■ Input:
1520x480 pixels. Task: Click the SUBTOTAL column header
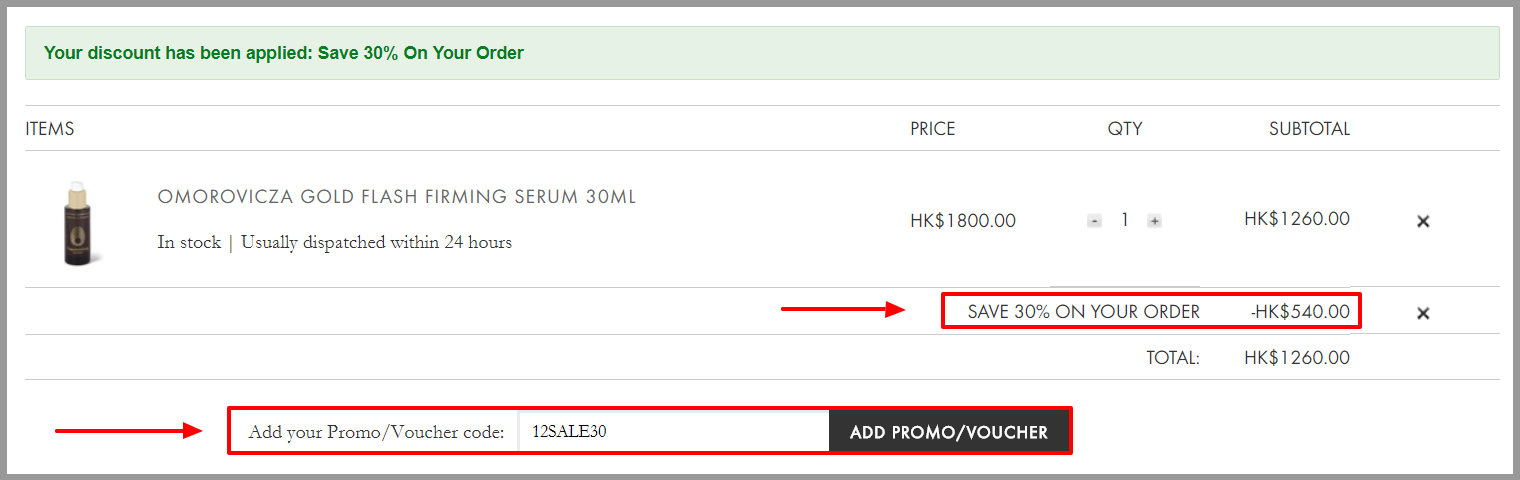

==

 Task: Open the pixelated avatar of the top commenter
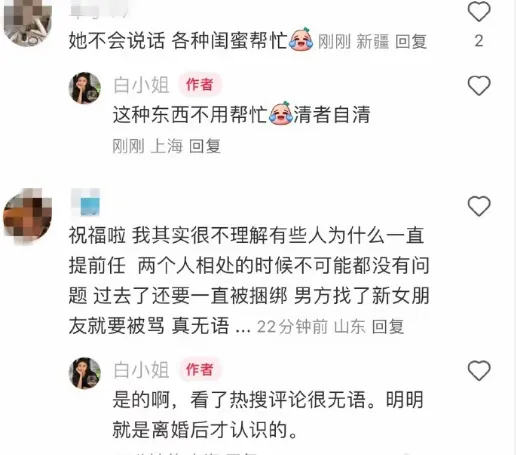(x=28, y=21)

* * *

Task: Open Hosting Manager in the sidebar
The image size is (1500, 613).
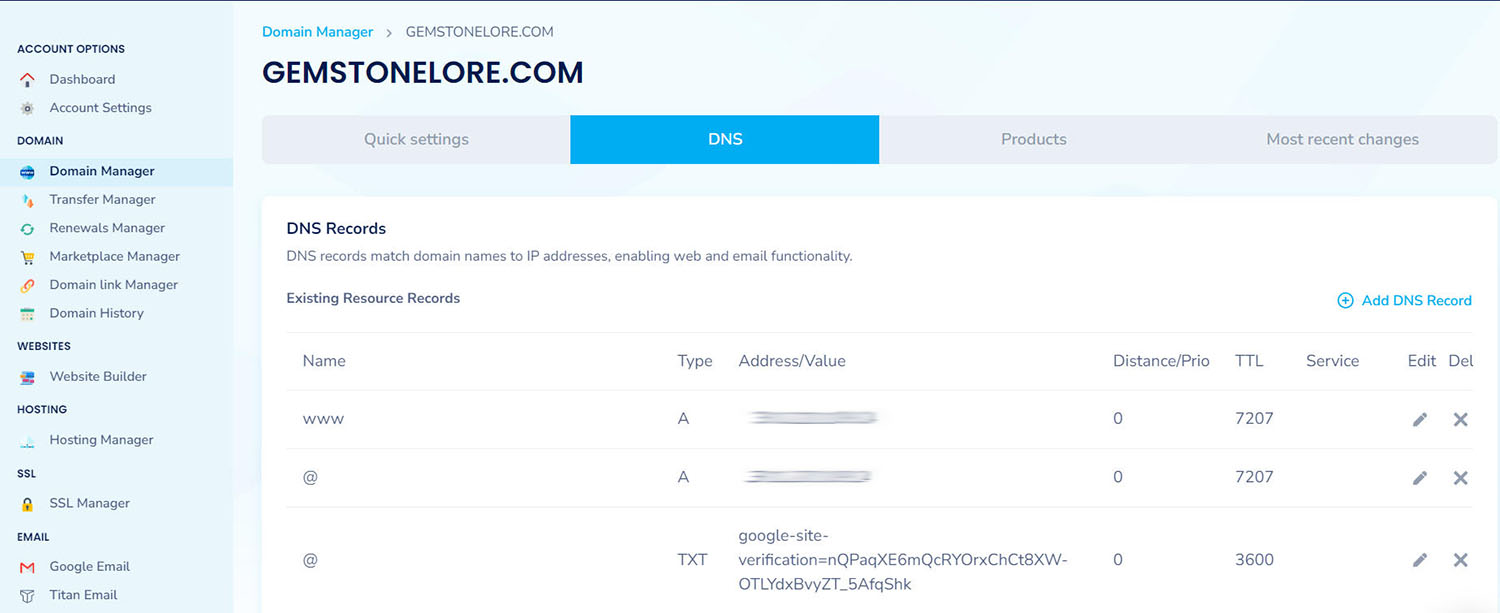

■ About this task: Everything above from the line containing "Task: Open Hosting Manager in the sidebar" down to the line containing "The image size is (1500, 613)." is to be transcribed exactly, with both of those lines included and nothing else added.

■ Finished exercise:
Task: Open Hosting Manager in the sidebar
The image size is (1500, 613).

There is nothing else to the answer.